*** Opening Task input ***

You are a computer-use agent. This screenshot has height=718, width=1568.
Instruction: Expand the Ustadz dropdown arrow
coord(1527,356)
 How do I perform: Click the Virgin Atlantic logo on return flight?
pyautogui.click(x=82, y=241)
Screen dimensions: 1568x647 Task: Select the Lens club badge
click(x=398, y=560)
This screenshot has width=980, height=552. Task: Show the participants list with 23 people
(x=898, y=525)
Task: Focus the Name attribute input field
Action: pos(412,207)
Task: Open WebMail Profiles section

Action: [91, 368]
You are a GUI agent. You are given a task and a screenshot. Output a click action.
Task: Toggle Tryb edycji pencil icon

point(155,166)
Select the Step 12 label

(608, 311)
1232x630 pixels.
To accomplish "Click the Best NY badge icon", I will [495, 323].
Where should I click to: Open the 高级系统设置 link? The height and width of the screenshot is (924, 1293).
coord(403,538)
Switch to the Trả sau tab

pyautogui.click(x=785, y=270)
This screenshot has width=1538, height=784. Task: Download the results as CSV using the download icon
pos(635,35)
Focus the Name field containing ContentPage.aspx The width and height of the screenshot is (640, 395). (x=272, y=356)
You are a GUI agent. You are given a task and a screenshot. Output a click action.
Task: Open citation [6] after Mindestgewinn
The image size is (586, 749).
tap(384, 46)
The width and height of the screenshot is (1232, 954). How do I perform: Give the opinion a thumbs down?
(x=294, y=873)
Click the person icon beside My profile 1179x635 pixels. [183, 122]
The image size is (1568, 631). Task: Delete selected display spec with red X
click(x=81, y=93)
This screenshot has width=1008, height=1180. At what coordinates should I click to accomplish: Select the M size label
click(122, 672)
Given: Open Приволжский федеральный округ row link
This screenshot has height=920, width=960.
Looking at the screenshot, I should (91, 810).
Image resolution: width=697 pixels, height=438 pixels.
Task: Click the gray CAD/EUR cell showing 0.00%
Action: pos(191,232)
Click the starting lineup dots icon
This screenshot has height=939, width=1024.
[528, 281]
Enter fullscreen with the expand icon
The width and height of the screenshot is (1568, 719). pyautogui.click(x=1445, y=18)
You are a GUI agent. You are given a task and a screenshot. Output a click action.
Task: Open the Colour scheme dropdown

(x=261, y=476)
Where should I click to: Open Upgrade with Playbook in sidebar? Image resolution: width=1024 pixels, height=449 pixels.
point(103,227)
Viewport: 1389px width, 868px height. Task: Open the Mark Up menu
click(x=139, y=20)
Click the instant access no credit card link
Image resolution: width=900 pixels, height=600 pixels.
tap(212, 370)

*** Closing Task input ***

_Task item_
Restate every entry above exactly as it stands.

_Solution to this exercise_
You are a computer-use agent. This screenshot has height=718, width=1568.
Instruction: Expand the Ustadz dropdown arrow
coord(1527,356)
 How do I perform: Click the Virgin Atlantic logo on return flight?
pyautogui.click(x=82, y=241)
Screen dimensions: 1568x647 Task: Select the Lens club badge
click(x=398, y=560)
This screenshot has width=980, height=552. Task: Show the participants list with 23 people
(x=898, y=525)
Task: Focus the Name attribute input field
Action: pos(412,207)
Task: Open WebMail Profiles section

Action: [91, 368]
You are a GUI agent. You are given a task and a screenshot. Output a click action.
Task: Toggle Tryb edycji pencil icon

point(155,166)
Select the Step 12 label

(608, 311)
1232x630 pixels.
To accomplish "Click the Best NY badge icon", I will [495, 323].
Where should I click to: Open the 高级系统设置 link? The height and width of the screenshot is (924, 1293).
coord(403,538)
Switch to the Trả sau tab

pyautogui.click(x=785, y=270)
This screenshot has width=1538, height=784. Task: Download the results as CSV using the download icon
pos(635,35)
Focus the Name field containing ContentPage.aspx The width and height of the screenshot is (640, 395). (x=272, y=356)
You are a GUI agent. You are given a task and a screenshot. Output a click action.
Task: Open citation [6] after Mindestgewinn
The image size is (586, 749).
tap(384, 46)
The width and height of the screenshot is (1232, 954). How do I perform: Give the opinion a thumbs down?
(x=294, y=873)
Click the person icon beside My profile 1179x635 pixels. [183, 122]
The image size is (1568, 631). Task: Delete selected display spec with red X
click(x=81, y=93)
This screenshot has width=1008, height=1180. At what coordinates should I click to accomplish: Select the M size label
click(122, 672)
Given: Open Приволжский федеральный округ row link
This screenshot has height=920, width=960.
Looking at the screenshot, I should (91, 810).
Image resolution: width=697 pixels, height=438 pixels.
Task: Click the gray CAD/EUR cell showing 0.00%
Action: pos(191,232)
Click the starting lineup dots icon
This screenshot has height=939, width=1024.
[528, 281]
Enter fullscreen with the expand icon
The width and height of the screenshot is (1568, 719). pyautogui.click(x=1445, y=18)
You are a GUI agent. You are given a task and a screenshot. Output a click action.
Task: Open the Colour scheme dropdown

(x=261, y=476)
Where should I click to: Open Upgrade with Playbook in sidebar? Image resolution: width=1024 pixels, height=449 pixels.
point(103,227)
Viewport: 1389px width, 868px height. Task: Open the Mark Up menu
click(x=139, y=20)
Click the instant access no credit card link
Image resolution: width=900 pixels, height=600 pixels.
tap(212, 370)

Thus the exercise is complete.